Videogiochi dipendente ma si è pentito

Antonio ha 14 anni e gioca tanto, anzi troppo, con i videogiochi. Gioca così tanto che anche il suo rendimento scolastico cola a picco. Nei giorni scorsi un giudice ha deciso che dovrà lasciare la sua casa e sua madre per finire in una comunità. Antonio, però, non vuole e si è detto pentito. Lo ha scritto anche al giudice, ma il suo appello è caduto nel vuoto.

La protesta del Comitato per i diritti umani

La vicenda è stata presa a cuore anche dal CCDU (Comitato dei cittadini per i diritti umani) che si è attivato per cercare una mediazione tra famiglia e istituzioni. Anche i nonni, però, che si erano detti favorevoli ad accogliere il nipote non sono stati ascoltati. Una "prova di forza" del Tribunale che il CCDU non si sa spiegare.

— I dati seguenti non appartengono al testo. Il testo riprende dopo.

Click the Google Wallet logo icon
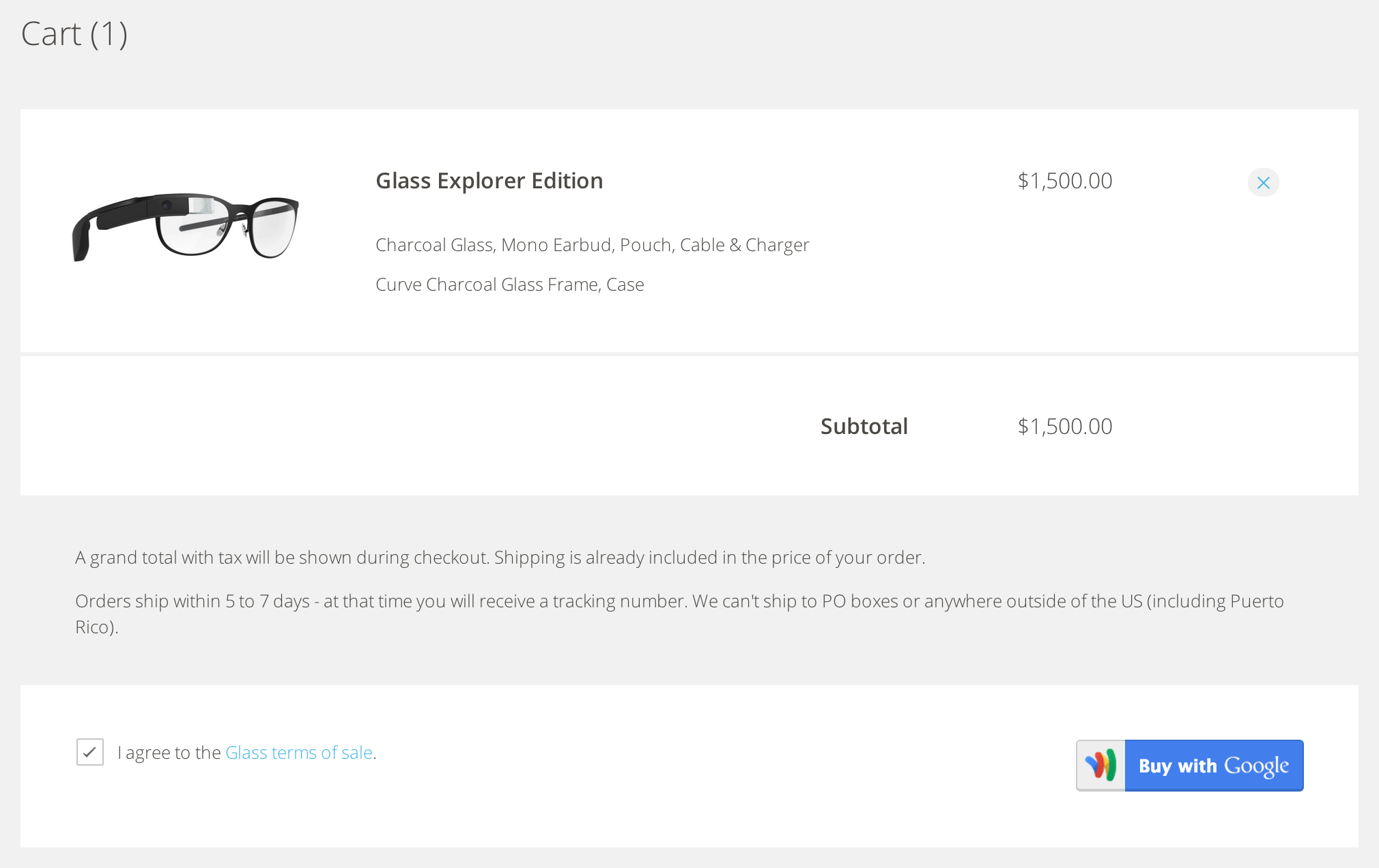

Oggi l'allontanamento coatto

Oggi (intorno alle 12) i servizi sociali si presenteranno alla loro porta per allontanare il figlio coattivamente, e in caso di resistenza, saranno chiamati i carabinieri. Alcuni amici saranno presenti pacificamente per sostenere la famiglia durante le operazioni di allontanamento forzato. Anche il CCDU sarà presente con una delegazione.

Convocato in questura

"Antonio, giovedì 18 novembre è stato convocato in questura a Crema, dove ha manifestato chiaramente a un ispettore di polizia la sua intenzione di non andare in comunità, motivando tale volontà con la sua dismissione dei videogiochi e il suo ritrovato impegno scolastico, oltre al desiderio naturale e protetto dalla Costituzione di rimanere in famiglia - si legge nel comunicato del CCDU - L’ispettore ha ascoltato le sue parole e trasmesso un’informativa al giudice. Ma sembra che non sia bastato per fermare la deportazione forzata".

"Casi troppo frequenti"

“Questi casi sono troppo frequenti - ha commentato Paolo Roat Responsabile Tutela Minori del Comitato dei Cittadini per i Diritti Umani Onlus - Abbiamo ricevuto decine di segnalazioni, come il recente caso della ragazzina di Padova strappata alla mamma e, come riportano le cronache, addirittura legata a una barella. La maggior parte degli episodi non viene denunciata: quelli che vediamo sono solo la punta dell’iceberg. Queste pratiche disumane devono cessare. Abbiamo deciso di essere presenti per osservare e documentare qualsiasi violazione della legge, e ogni eventuale conflitto d’interessi".

Questo è un Tso

"L’allontanamento coatto è figlio dalla pratica psichiatrica del Trattamento Sanitario Obbligatorio: mentre si alzano da più parti voci autorevoli che chiedono una riforma della legge 180 in senso garantista, qui si vuole fare un TSO a un bambino - ha concluso Roat - Serve una riforma e un profondo cambiamento culturale.”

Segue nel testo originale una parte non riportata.